(Goal of the exercise) Copy the data below word for word, leaving out the pictures.

(Material)
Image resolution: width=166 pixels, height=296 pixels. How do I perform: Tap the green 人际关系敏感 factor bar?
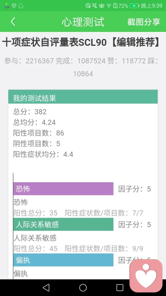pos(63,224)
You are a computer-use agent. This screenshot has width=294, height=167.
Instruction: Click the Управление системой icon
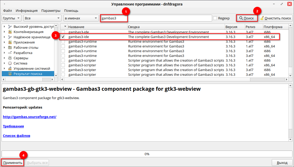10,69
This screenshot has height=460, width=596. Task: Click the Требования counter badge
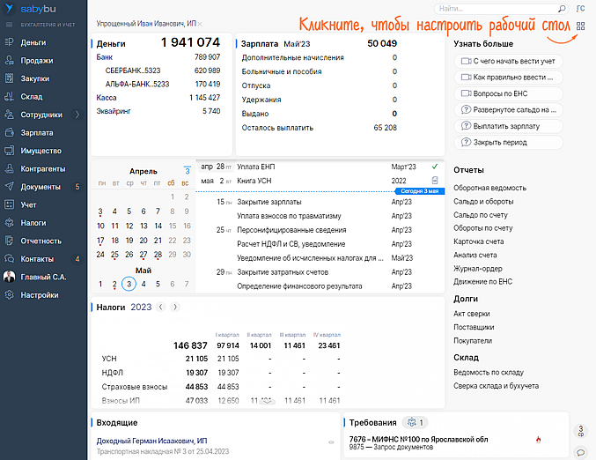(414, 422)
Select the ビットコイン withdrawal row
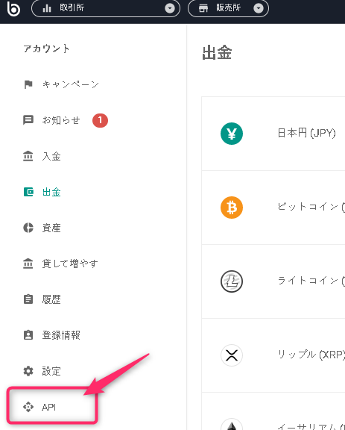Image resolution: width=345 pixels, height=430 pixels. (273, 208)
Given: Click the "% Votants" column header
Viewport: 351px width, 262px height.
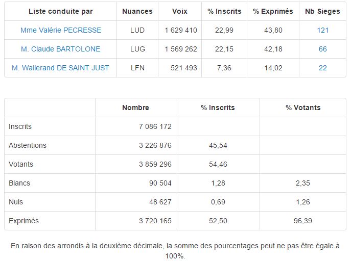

(Written solution)
Image resolution: width=166 pixels, height=296 pixels. How do I perform: Tap the green 人际关系敏感 factor bar?
pos(63,224)
You are a computer-use agent. This screenshot has width=294, height=167.
Instruction: Click the Управление системой icon
10,69
This screenshot has height=460, width=596. Task: Click the Требования counter badge
(414, 422)
Select the ビットコイン withdrawal row
Image resolution: width=345 pixels, height=430 pixels. (273, 208)
Given: Click the "% Votants" column header
Viewport: 351px width, 262px height.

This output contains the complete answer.